All those things are bad. Very very bad. And heaven help us all when it’s bathing suit season or time to get a new pair of jeans.

But no amount of pain has prepared me for shopping with Sassy. Today she came with me and I was subjected to levels of humiliation heretofor unknown.

Whenever I would lift a top up to take it off, she’d bust in with her hands and knead my belly like it was some bread dough. “Oooooh! It’s so muuuuushy!” she’d squeal with excitement.

Whenever I bent over to get a pair of pants on, she’s bust in with her hands and slap my butt cheeks. When I told her that wasn’t OK with me, she started poking them vigorously. “Oooooh! It’s so muuuuushy!” she’d yell happily.

“Look at your belly, mamma! Look at it! It goes out, then down low!” she pointed out, referring to my muffin top in a particularly mis-sized pair of jeans.

“I don’t have a big belly like you do, do I?” she asked helpfully.

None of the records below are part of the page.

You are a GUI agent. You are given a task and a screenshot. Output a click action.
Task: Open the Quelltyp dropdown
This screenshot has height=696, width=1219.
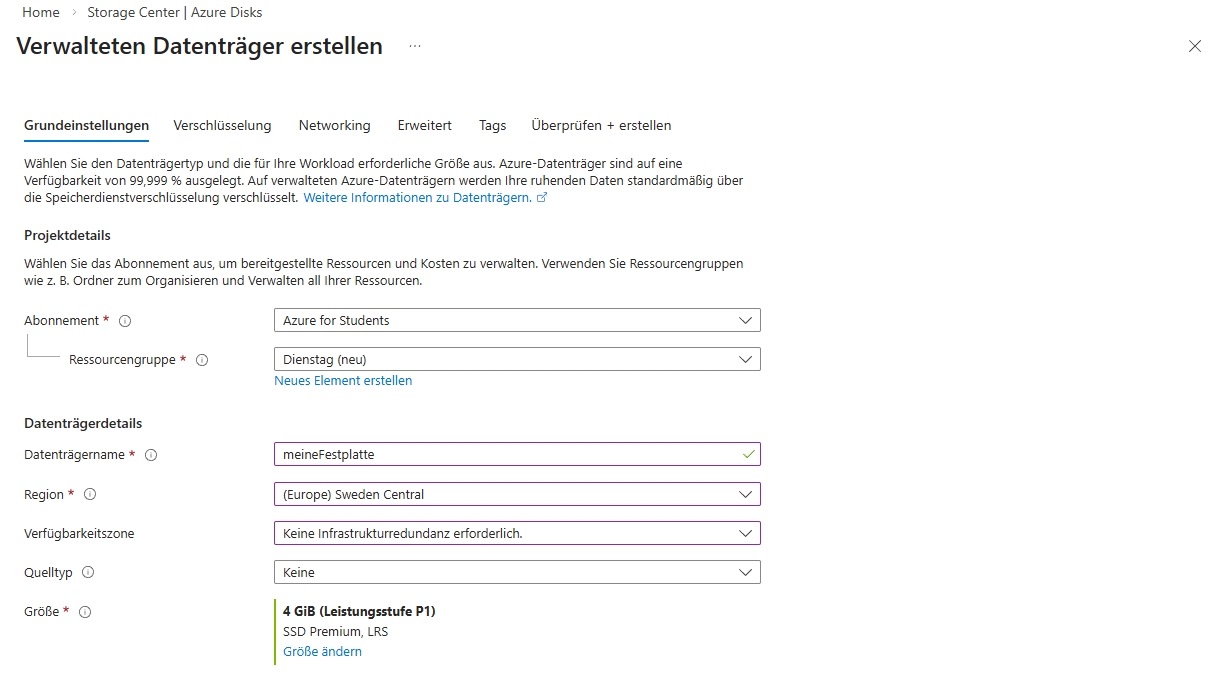pos(516,572)
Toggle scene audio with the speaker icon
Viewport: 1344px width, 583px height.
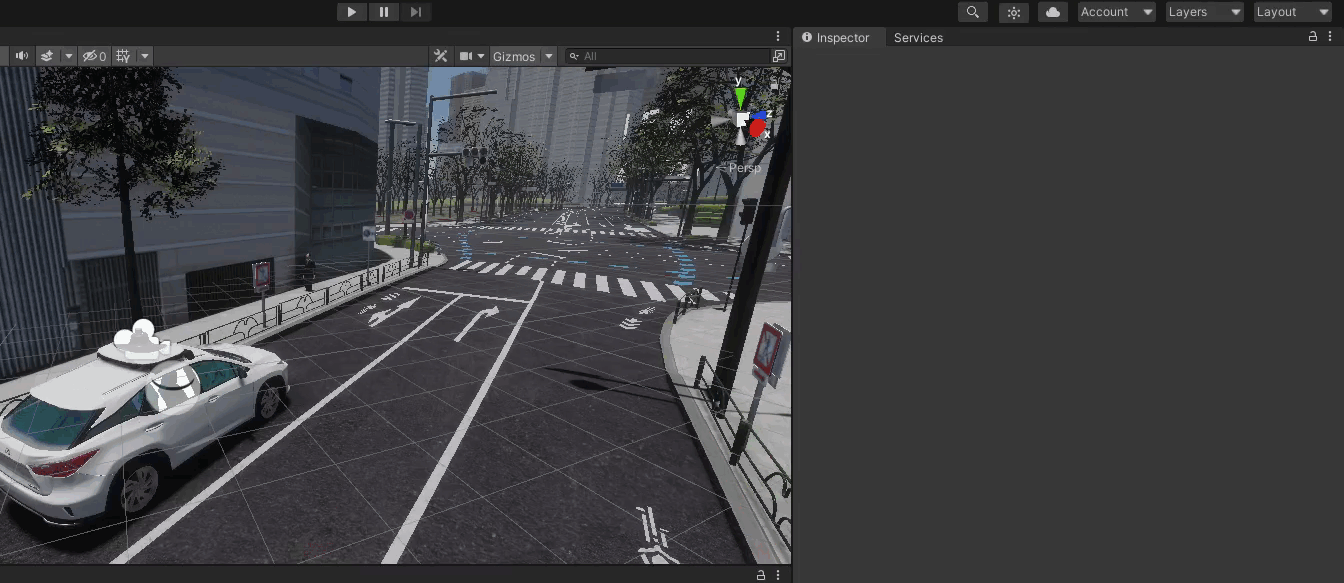point(21,56)
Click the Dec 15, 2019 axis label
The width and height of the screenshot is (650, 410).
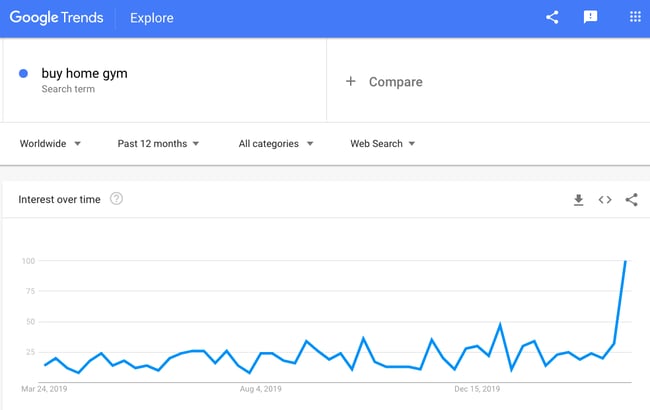477,389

“My belly isn’t really that big, Sassy.” I replied.

“Well, but your booty is!” she rejoined.

“Yes, well, Sassy. I’ve had four babies in there! Four big, growing babies that needed a nice, big, strong mamma to help take care of them!” I can’t help but justify it, perhaps a little defensively. “You were in there too, and you liked to stretch out all the way from my ribs to my hootie hoo (I always use correct and proper private parts nomenclature with my kids). In fact, sometimes you would stretch out so long, I couldn’t sit down or eat! I just had to stand up or lay down really straight. So you see, you gave me this belly.”

That quieted her up for a bit.

“I WAS in your belly! When I was a baby!”

Silence! Finally, I could continue trying on clothes unmolested.

“Mamma! HOW DID I GET IN YOUR BELLY???? HOW???? AND HOW DID I GET OUT? DID I WALK OUT? OR CRAWL? WHERE DID I GET OUT FROM??? YOUR THROAT? YOUR EAR? DID YOU THROW ME UP??? WHEN I GOT OUT I SUCKED ON YOUR BOOB!!! FOR MILK!!! THAT’S SO FUNNY!!!!”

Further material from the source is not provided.